FACTORS CONTRIBUTING TO THE SLUGGISHNESS OF THE RECOVERY
Output growth during 1992 now appears to have been stronger than had been anticipated, GDP having increased at better than 3 percent. Growth during the second half of the year, at more than 4 percent, was particulary strong. Continued healthy output growth would be welcomed, particularly if accompanied by a more rapid expansion of employment. Unfortunately, as some members of this committee have noted, we have been in an output recovery but a jobs recession. My colleagues and I within the Federal Reserve System share your concern with this problem. Recent declines in initial claims for unemployment insurance and the lengthening average workweek provide reason to hope that employment growth will accelerate soon, and the unemployment rate will continue to fall.
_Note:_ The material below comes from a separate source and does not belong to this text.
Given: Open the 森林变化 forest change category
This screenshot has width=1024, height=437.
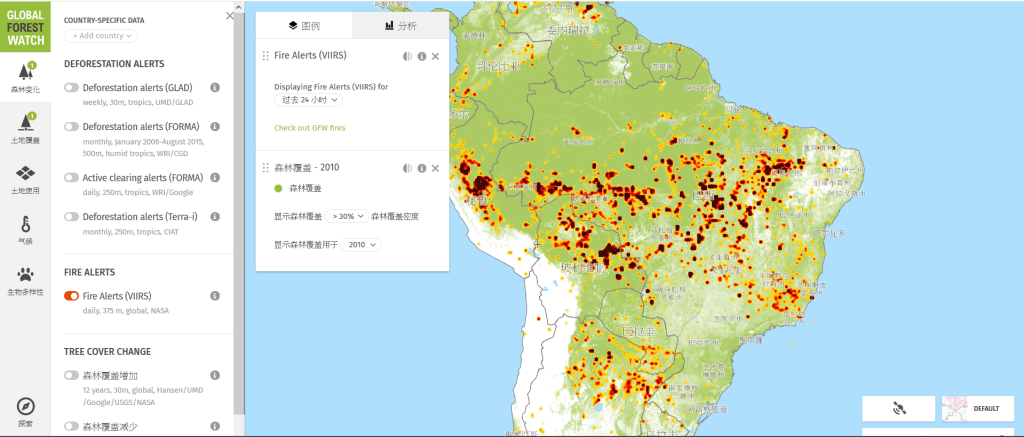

The recovery was so slow to gain momentum, in part, because of the unusual composition of the declines in output and employment during this past recession. The overall percentage decreases in output and employment during the 1990 recession roughly match the average declines observed during other post-World War II recessions. For the industrial sector, however, the 1990 recession was the mildest downturn in more than 100 years. (Rapid growth in U.S. exports, particularly to Latin America, played an important role in moderating the downturn in manufacturing.) Research at the Federal Reserve Bank of Dallas suggests that mild downturns in industrial output are followed by weak recoveries. The weak growth in output and employment that we observed in the industrial sector during 1991 and the first half of 1992 is consistent with these findings.